While a Canadian title is surely now on his radar, Rakic talks about simpler goals when he looks toward his first season as a full-fledged senior.
“Now that I’ve finished my junior career, (it’s about) trying to keep on improving, seeing where I fit in among the top seniors,” he said. “It would be nice to jump up that one spot at nationals. A lot of hard work would have to go into it, but I think it’s possible.”
Rarely has the opportunity to win that national title ever been as wide open. Chiu and Sadovsky are still in the picture, and a healthy Stephen Gogolev has to be considered a threat. Anthony Paradis made an impression in Calgary back in January. There’s also a path to Milan in 2026 for all to see.
“It’s a big motivator,” said Rakic. “Last year, with Keegan (Messing, the Canadian champion in 2022 and 2023, and a two-time Olympian) retiring, people would be talking about other skaters, but I knew I could possibly be one of them.”
One, of course, is the operative number here. That’s the number of men’s spots Canada is down to for 2025 Worlds in Boston, the event that will also determine the allotments for the ensuing Olympics. A pressure cooker awaits them all at 2025 Canadians in Laval, Quebec.
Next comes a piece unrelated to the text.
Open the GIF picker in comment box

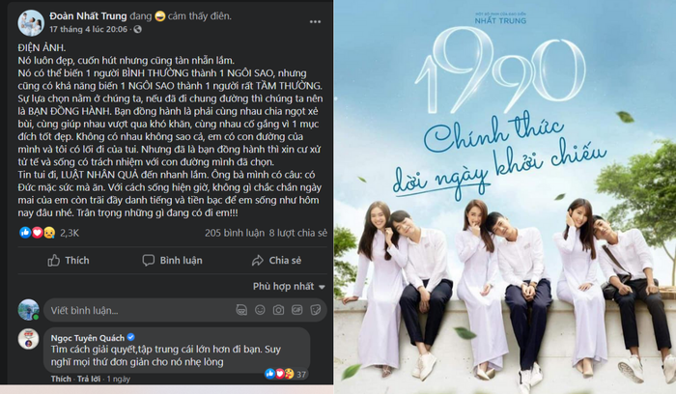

“It’ll be tense, but I’ll probably try not to think about it. Just do my job and see what happens,” Rakic says of the situation facing Canada’s top men. “When it’s one spot, you know basically it’s going to be the champion, unless they have a skate-off at Four Continents (which happened this year before Chiu and Sadovsky were selected to go to Worlds in Montreal). The pressure is higher with one spot, but then it’ll come down to who is the most prepared mentally, the strongest maybe to handle the pressure. Which is what we need for (the men’s skater who earns) that one spot.”
It’s the kind of confidence Rakic gained in a most memorable season.
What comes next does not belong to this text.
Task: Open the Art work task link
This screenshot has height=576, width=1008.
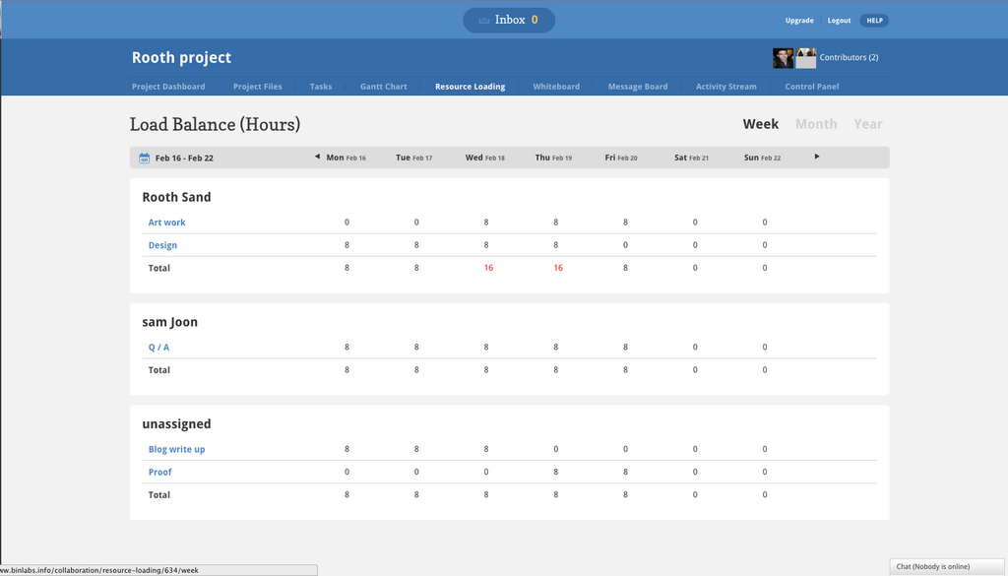Action: point(166,223)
“Maybe some results, people could look at and say ‘oh, it wasn’t great.’ But to me, looking at it as a whole, it was the best season,” Rakic said in reflecting on last season. “Training throughout the whole year … my coach said it was like a dream year. It was very good and I felt like I was improving all the time. And even with the bad things, I learned from it and it helped me grow.”
Canada’s last appeal
The long and winding road toward final resolution of the medal standings in the Team Event at the Beijing 2022 Olympics is approaching the finish line.
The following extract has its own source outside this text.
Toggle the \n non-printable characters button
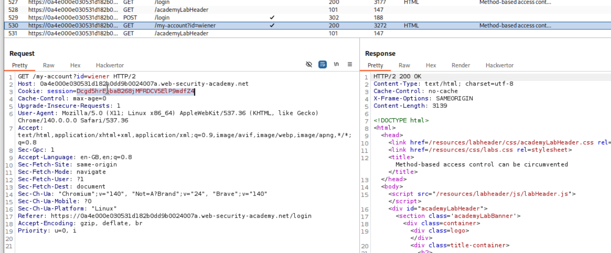This screenshot has width=611, height=253. coord(336,64)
The final appeal on the matter will be held July 22 in Lausanne, Switzerland — four days before the opening of the Paris Olympics — the Court of Arbitration for Sport said on Friday. Team Event medals have yet to be awarded in the wake of the doping scandal surrounding Russian skater Kamila Valieva, who was disqualified from the Beijing Games and handed a four-year ban from the sport by a different panel of CAS judges in January. Following that ruling, the International Skating Union stripped Valieva’s points in the Team Event and upgraded the United States to the gold medal and Japan to silver. However, because points were not added to teams behind Russia in the standings (you know, what many saw as the logical thing for them to do), Canada remained in fourth place in the final standings. That prompted Skate Canada to launch an appeal of the results.
(three Russian appeals were also launched in at attempt to regain the gold medal. Those were heard June 12, but the verdicts have yet to be published).
The International Olympic Committee’s executive board has final say on the allocation of medals. The plan, as it now stands, is to finally award those medals before the Closing Ceremony at the Paris Summer Games.
If Skate Canada’s appeal is successful, a team including the following skaters would be upgraded to a bronze medal: Piper Gilles, Paul Poirier, Kirsten Moore-Towers, Michael Marinaro, Vanessa James, Eric Radford, Maddie Schizas and Roman Sadovsky, a late fill-in for Keegan Messing.